> **Given instruction**
Find every line in the records below that contains the string "target" and copy each one. Case counts.

[Word and element location records]
-- BEGIN --
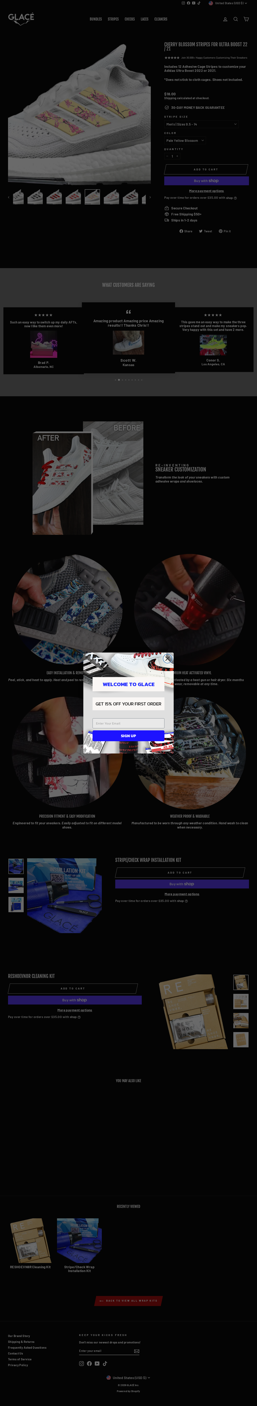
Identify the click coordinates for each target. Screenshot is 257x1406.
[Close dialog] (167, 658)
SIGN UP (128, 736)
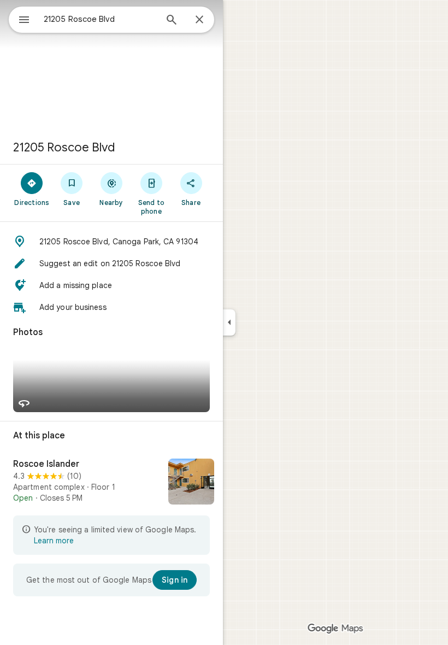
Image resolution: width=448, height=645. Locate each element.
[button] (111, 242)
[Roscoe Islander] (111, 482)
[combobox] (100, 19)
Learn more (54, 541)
-- END --
-- BEGIN --
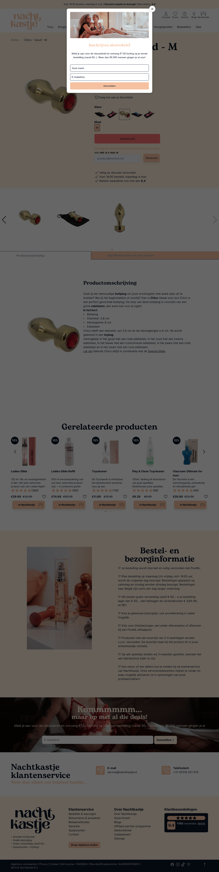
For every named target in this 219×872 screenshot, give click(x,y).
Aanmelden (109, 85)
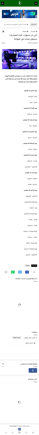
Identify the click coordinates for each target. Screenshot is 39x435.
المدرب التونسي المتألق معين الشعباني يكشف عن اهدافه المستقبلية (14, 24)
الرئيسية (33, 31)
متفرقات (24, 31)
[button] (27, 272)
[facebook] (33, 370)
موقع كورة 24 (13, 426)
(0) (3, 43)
-- END --
> **Answer to this exercise**
Identify the click coordinates for each target. Screenshot is 257x1406.
For every named target in this 219×872 screenshot, give click(x,y).
Identify the click coordinates for each target. Screenshot is 39x435.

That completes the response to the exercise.